### WORK TASK 1
According to the article on gestational diabetes, in what year did Australia introduce new testing thresholds for GDM?
### WORK TASK 2
In the article on gestational diabetes, please swap "mothers" for "parents" and write out the passage starting at "By Lovetti Lafua" and ending at "truly informed decision-making.".
### WORK TASK 3
Carry on the article about gestational diabetes from the point where it stops.

** Opening DOCUMENT SEGMENT block **

By Lovetti Lafua | Midwife, Biologist & Human Optimization Researcher
Gestational Diabetes Mellitus (GDM) has been a fixture in maternity care for decades, yet it remains one of pregnancy’s most controversial topics. Women are given a definitive sounding diagnosis, despite the fact that GDM lacks a consistent, globally agreed-upon definition. Screening methods differ, diagnostic cut-offs shift, and there is no universal consensus on whether current testing and treatment protocols truly benefit most mothers and babies.
This article explores the research, the controversies, and the critical questions women deserve to ask not to dismiss medical guidance, but to empower truly informed decision-making.

The Problem with a “Postcode Lottery” Diagnosis

One of the most significant flaws in the current GDM paradigm is its shocking inconsistency. Whether a woman is diagnosed with gestational diabetes can depend entirely on:
- Her country or even her specific hospital.
- The type of screening test performed.
- Which year the guidelines were last updated.
The diagnostic “goalposts” for GDM have shifted more frequently and drastically than for almost any other condition in maternity care. A woman may be labeled “diabetic” in one town, while another woman with identical blood sugar results elsewhere is told her pregnancy is perfectly normal. This isn’t evidence-based medicine; it’s a postcode lottery.
Evidence of Overdiagnosis and Overtreatment
This inconsistency has led to a predictable outcome: overdiagnosis. In Australia, when new testing thresholds were introduced in 2014, GDM diagnoses soared. Yet, studies found these tighter cut-offs did not improve outcomes for mothers or babies but did increase the number of women prescribed medication (Montalto et al.).
This pattern is global. A 2023 analysis (Karentius et al.) concluded that universal screening likely overdiagnoses GDM, leading to a cascade of interventions without clear proof of benefit. For example, the routine recommendation for induction of labor in women with a GDM label has no proven benefit. Even Cochrane reviewers, known for their rigorous analysis, agree there is no high-quality evidence that induction improves outcomes in these cases.
What Does the Research Really Show?
When we look past the standard pamphlets, the scientific evidence is surprisingly uncertain.
- There is no clear evidence on which screening method is best (Farrar et al., 2017).
- Evidence for interventions like diet, exercise, or medication is often inconsistent and low-quality (Griffith et al., 2020).
- A major 2020 Cochrane summary concluded that no current prevention or screening strategy can confidently be said to reduce GDM, and the balance of harm versus benefit remains unclear.

** Closing DOCUMENT SEGMENT block **
** Opening GIVEN INFORMATION block **

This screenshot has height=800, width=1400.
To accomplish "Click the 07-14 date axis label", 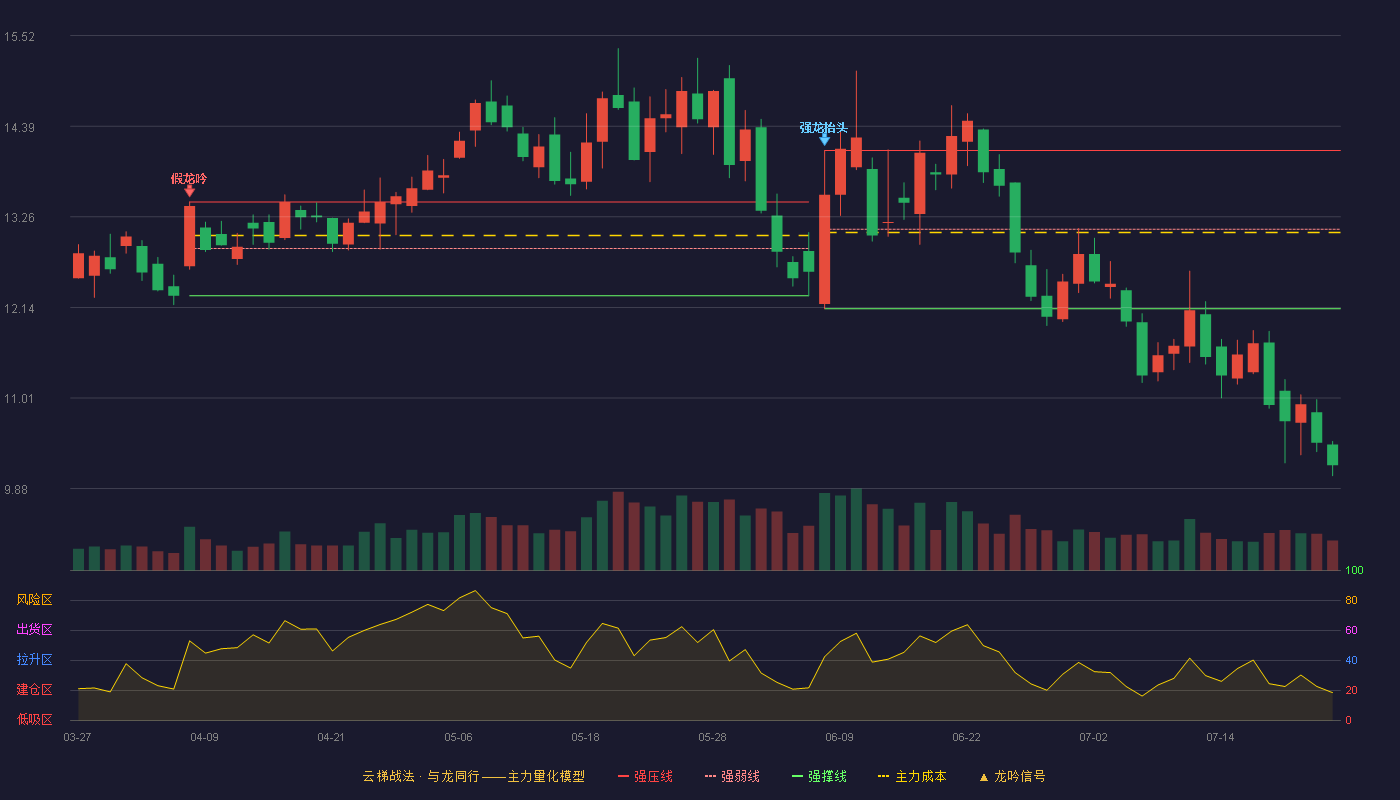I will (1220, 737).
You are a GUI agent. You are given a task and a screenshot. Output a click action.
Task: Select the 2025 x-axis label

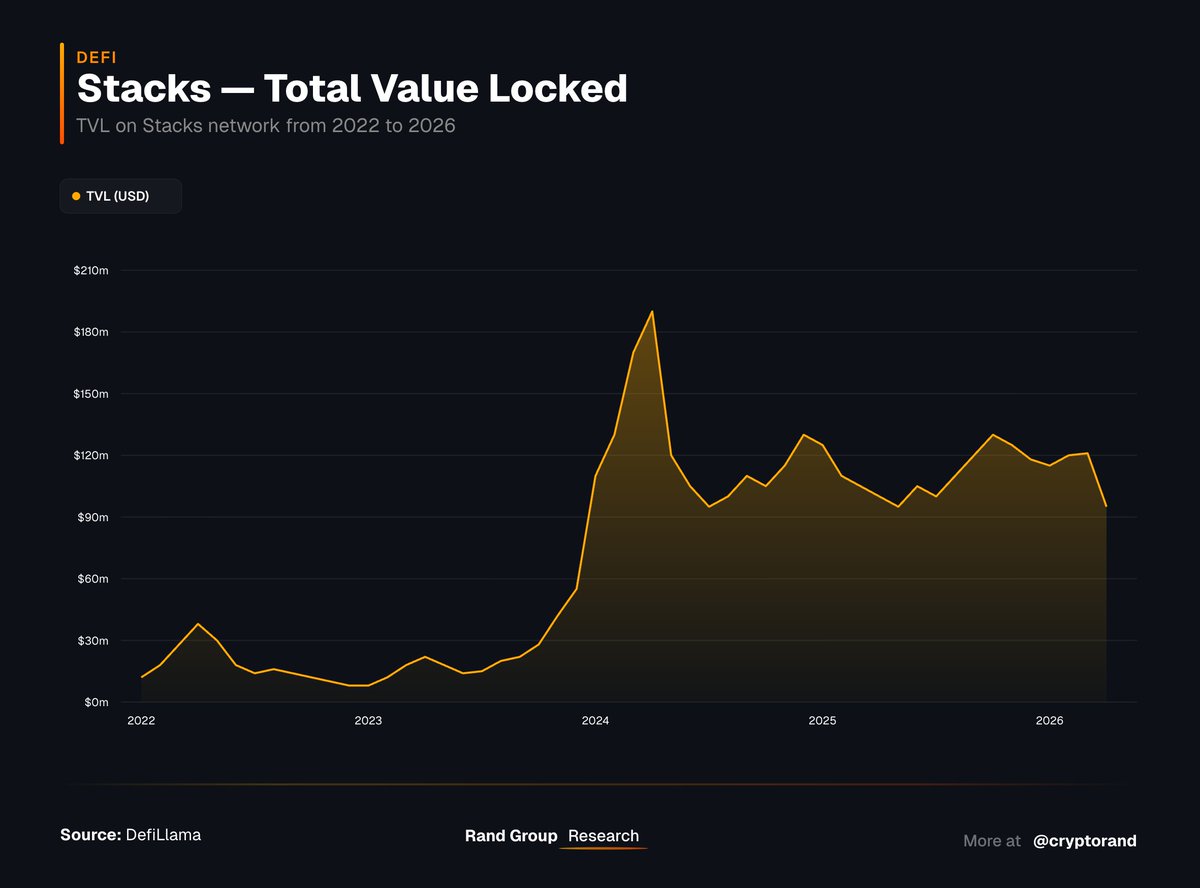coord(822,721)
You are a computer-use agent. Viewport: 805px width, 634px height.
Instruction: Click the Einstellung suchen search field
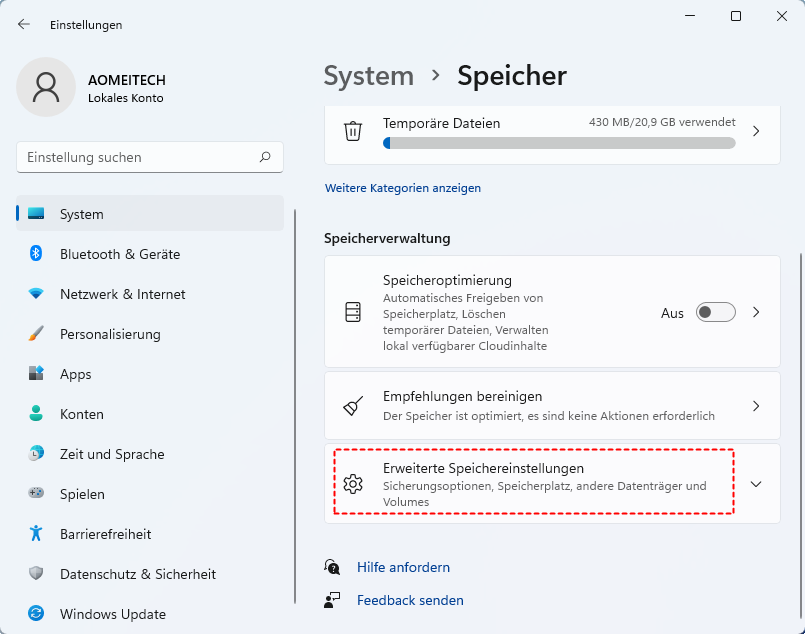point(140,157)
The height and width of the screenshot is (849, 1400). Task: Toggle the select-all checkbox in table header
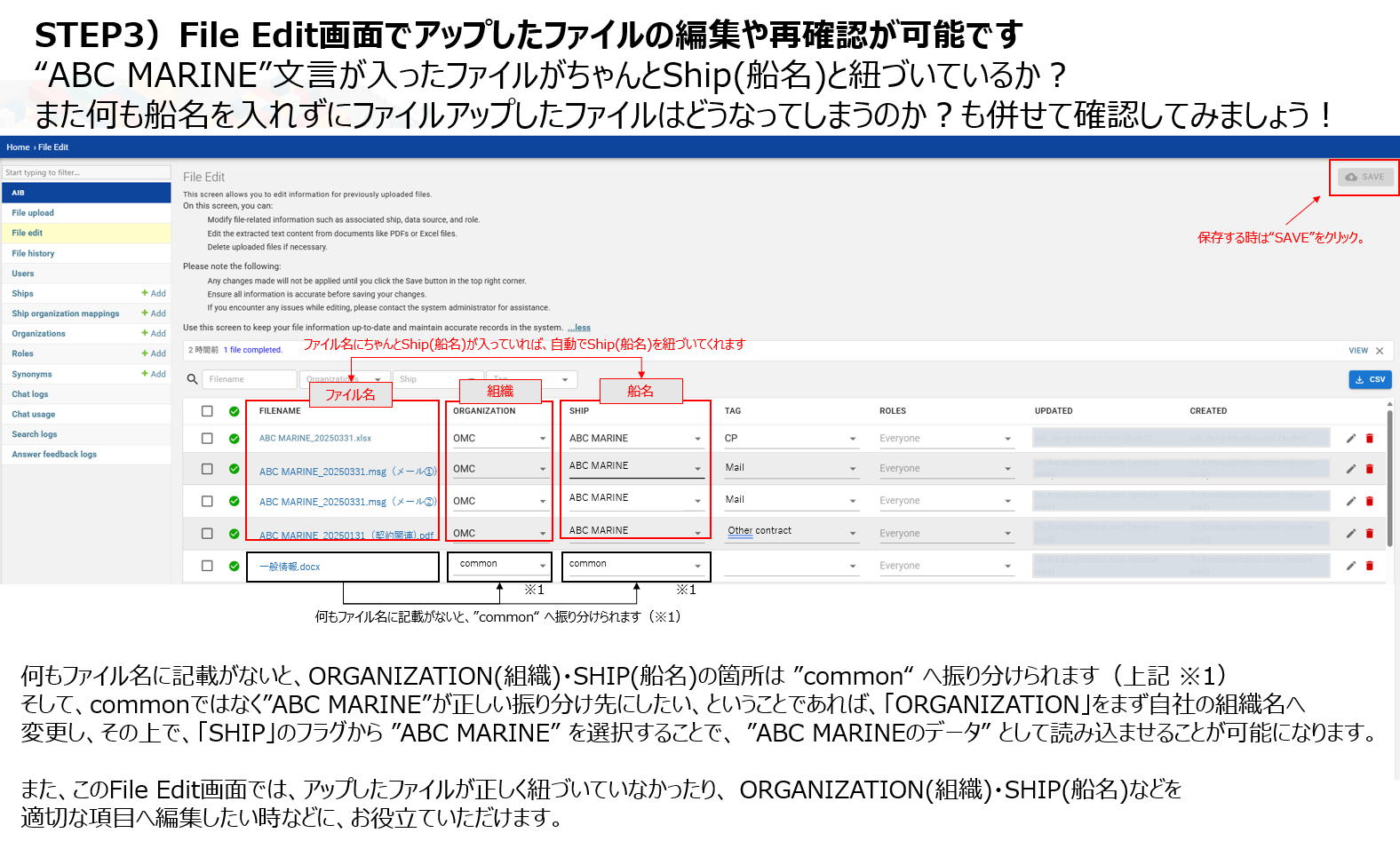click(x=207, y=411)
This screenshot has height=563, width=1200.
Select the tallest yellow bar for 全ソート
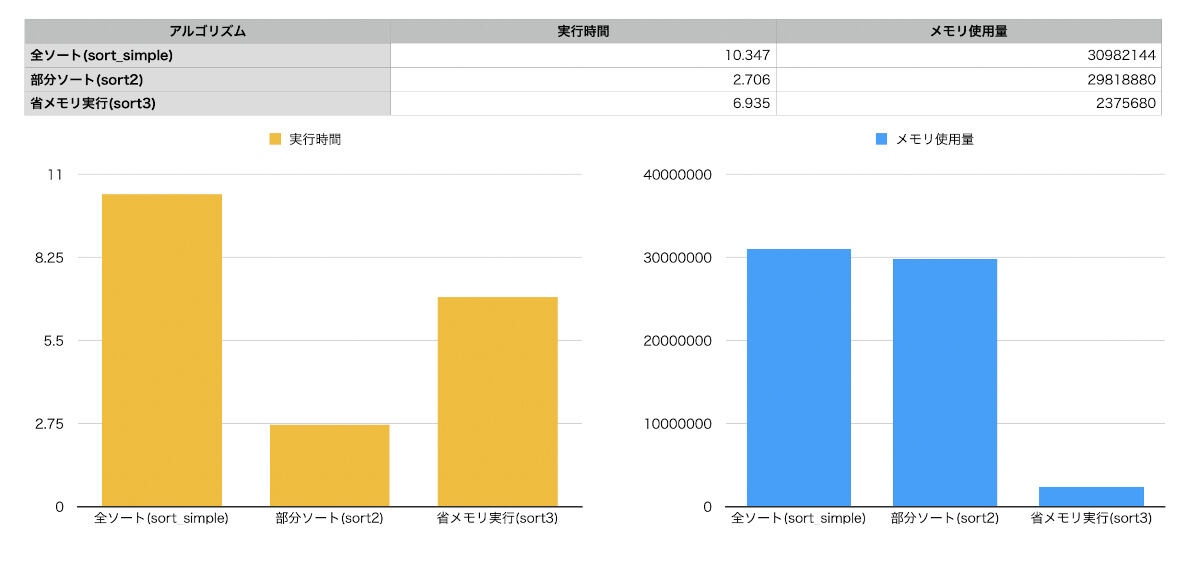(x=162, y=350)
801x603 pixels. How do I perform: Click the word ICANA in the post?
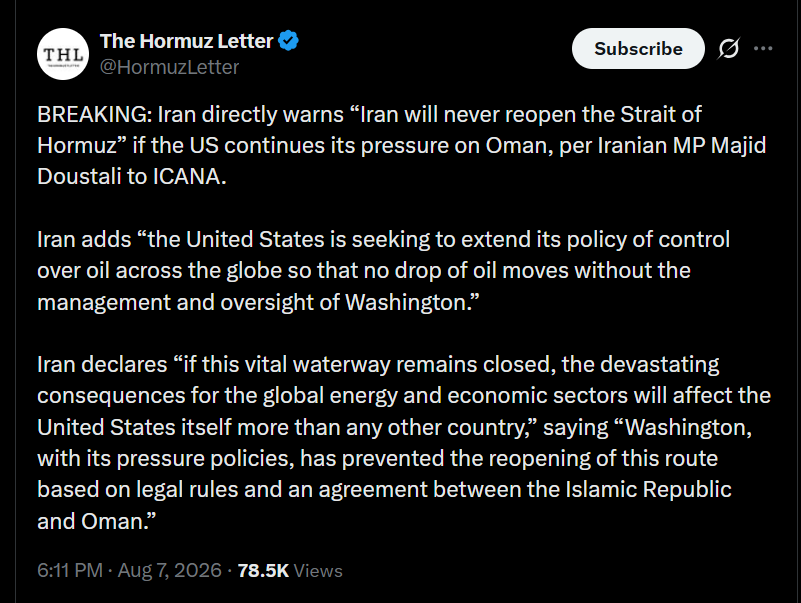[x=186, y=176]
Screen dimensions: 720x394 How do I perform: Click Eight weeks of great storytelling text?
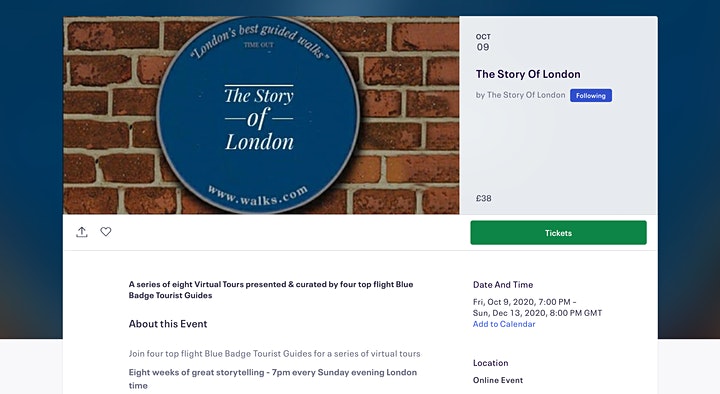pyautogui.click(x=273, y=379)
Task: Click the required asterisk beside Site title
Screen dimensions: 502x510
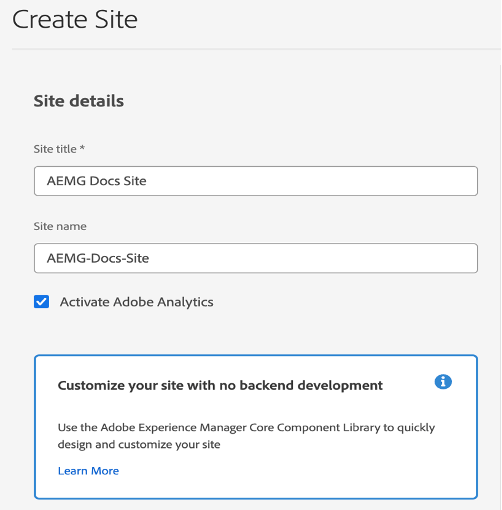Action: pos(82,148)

** Closing GIVEN INFORMATION block **

### WRITTEN REPLY 1
2014

### WRITTEN REPLY 2
By Lovetti Lafua | Midwife, Biologist & Human Optimization Researcher
Gestational Diabetes Mellitus (GDM) has been a fixture in maternity care for decades, yet it remains one of pregnancy’s most controversial topics. Women are given a definitive sounding diagnosis, despite the fact that GDM lacks a consistent, globally agreed-upon definition. Screening methods differ, diagnostic cut-offs shift, and there is no universal consensus on whether current testing and treatment protocols truly benefit most parents and babies.
This article explores the research, the controversies, and the critical questions women deserve to ask not to dismiss medical guidance, but to empower truly informed decision-making.

### WRITTEN REPLY 3
Essentially, we are intervening in millions of pregnancies based on a label derived from tests that are themselves the subject of intense debate.
The Bigger Picture: The Ethics of an Uncertain Diagnosis
This lack of clarity raises profound ethical concerns. As researcher Z. Hegarty (2020) argues:
- The benefits of GDM treatment are often much smaller than widely believed.
- Babies exposed to treatment, especially medication, may face unnecessary risks.
- Intensive interventions are frequently not backed by strong evidence.
- Without an honest explanation of this uncertainty, parents cannot provide true informed consent.
Renowned birth expert Michel Odent goes further, describing GDM as a “diagnosis in search of a disease” a label that pathologizes normal variations in pregnancy, creates fear, and limits a woman’s choices.
What Should Pregnant Women Take From This?

The message is not that nutrition and a healthy lifestyle are unimportant. They are cornerstones of a healthy pregnancy for everyone.
The problem is a system that singles out women based on inconsistent tests and then offers advice that should be accessible to all, but without the attached fear, judgment, and medicalization.
Pregnant women deserve:
- Honesty about the scientific uncertainty surrounding GDM.
- Transparency about what the evidence does and does not support.
- Freedom to ask critical questions without being dismissed.
- Respectful, individualized care that prioritizes well-being over labels.
Until maternity care adopts a more evidence-based and consistent approach, women must be empowered to look at all perspectives and make decisions that align with their bodies, their values, and their families.